I’d forgotten about Hover Bovver, which came out in 1983 and is integral to the history of the lawn-mowing sim. Best get Jeff on the blower to find out where it all started.
“We were going to a computer exhibition in Birmingham and I was staying with my mum, dad and a friend in this posh farmhouse,” he remembers. “This place has a well-kept garden, and at breakfast – the scrambled eggs were lovely – we looked out the window and saw the gardener pushing around a mower. Me and my dad started chucking this idea around: “You could make a game about that.” “You could have stolen your neighbour’s mower.” “You could set your dog on them.” The name was a nod to Qualcast whose adverts were aimed at its rival, Flymo: ‘It’s less bovver than a hover.’ I had the whole game designed in my head before I got home. It was a change from my normal laser-spitting camels.”
Lesson four – lawnmower expert
Carl Williams from the British Lawn Mower Racing Association has raced lawnmowers for 20 years, following in his father’s footsteps, as one of the cheapest ways to get into motor racing.
Williams certainly knows his mowers – from the class three ride-on Westwood Lawn Bug, to the 12½ horsepower Honda – and now I do too. 10-lap sprints are common, but the big event is the 12-hour endurance, the lawn-mowing equivalent of the Le Mans 24 Hours. Williams is more a fan of Grand Theft Auto and Call of Duty and not sure how a potential lawn-mowing racing game would work.
“Racing a lawnmower relies as much on steering as you shift your body weight around to keep the machine upright,” he says. “You’d need to add the physicality of bouncing around on a machine that has no suspension on a grass track.” Perhaps some sort of After Burner-style hydraulic arcade cabinet then?
I ask Williams if he appreciates the idea of Lawn Mowing Simulator. “I hate cutting my own grass,” he admits. “But I can see that someone may find that type of game quite therapeutic.”
Lesson five – real life
With my shoddy investigation into the history of the lawnmower game almost over, I decided it was time for my own “expert” take on what it’s actually like to play Lawn Mowing Simulator.
The first thing is to choose your lawnmower – and here’s where I wish I’d listened to Williams a bit more carefully. I’m not entirely sure what the difference is between the Stiga 2084, Scag Turf Tiger II or Toro Z Master 7500-D, other than they are different colours. The mowing itself looks so realistic you can almost smell the freshly cut grass. But it takes ages to mow a lawn and I gave up after about half an hour – quite impressive for me. It could definitely use some Mario Kart-style power-ups and Hover Bovver-style interactions where you very nearly accidentally run over your nextdoor neighbour’s dog.

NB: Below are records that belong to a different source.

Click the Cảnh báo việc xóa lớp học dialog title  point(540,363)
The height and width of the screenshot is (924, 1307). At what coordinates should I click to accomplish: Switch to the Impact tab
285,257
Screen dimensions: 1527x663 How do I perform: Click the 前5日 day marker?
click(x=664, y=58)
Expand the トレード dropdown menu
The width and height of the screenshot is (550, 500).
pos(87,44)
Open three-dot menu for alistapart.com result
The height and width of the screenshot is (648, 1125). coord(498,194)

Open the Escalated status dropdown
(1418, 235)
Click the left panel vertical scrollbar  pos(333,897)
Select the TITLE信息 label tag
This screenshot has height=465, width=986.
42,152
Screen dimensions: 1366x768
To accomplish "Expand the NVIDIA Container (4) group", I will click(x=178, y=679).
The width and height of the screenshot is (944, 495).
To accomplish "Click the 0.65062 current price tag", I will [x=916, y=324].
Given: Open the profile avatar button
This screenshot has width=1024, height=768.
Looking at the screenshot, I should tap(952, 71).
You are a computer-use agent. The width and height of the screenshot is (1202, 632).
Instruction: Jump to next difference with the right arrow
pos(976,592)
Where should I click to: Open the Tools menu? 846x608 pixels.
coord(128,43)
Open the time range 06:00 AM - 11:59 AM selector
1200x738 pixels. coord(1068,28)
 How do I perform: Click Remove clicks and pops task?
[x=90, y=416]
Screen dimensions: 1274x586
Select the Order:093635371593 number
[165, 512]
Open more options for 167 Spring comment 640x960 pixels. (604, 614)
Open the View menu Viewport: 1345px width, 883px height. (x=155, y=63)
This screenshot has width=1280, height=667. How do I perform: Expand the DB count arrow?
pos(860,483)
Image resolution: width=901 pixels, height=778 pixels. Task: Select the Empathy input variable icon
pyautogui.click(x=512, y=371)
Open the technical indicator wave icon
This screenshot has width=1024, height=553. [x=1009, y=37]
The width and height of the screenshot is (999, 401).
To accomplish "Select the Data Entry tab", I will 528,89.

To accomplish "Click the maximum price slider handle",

But is it just like the real thing? I knew I should investigate. For this, I boarded a Hayter Harrier 56 Intek Edge 2800 RMP 100dB Autodrive petrol mower. My neighbours were certainly suspicious of why I suddenly offered to mow their grass out of the blue and for no apparent reason, and also asked if they’d take my photo. Luckily, they have no dog for me to run over.
I agree with simulation-game critic Duro that “repetitive tasks allow you to enter into a zen-like state”, even though it hurt my arms and I had to keep stopping to empty the cuttings in the bin. I agree with Ahmad, my gaming historian, that “mowing the stripes is closure”. There is, like Williams, my lawnmower expert said, something therapeutic about mowing. Sadly though, I lacked the “extrinsic motivation that makes us do something we don’t care about for the reward of getting paid”, suggested by Hodent, my psychologist, because I forget to ask my neighbours for any money.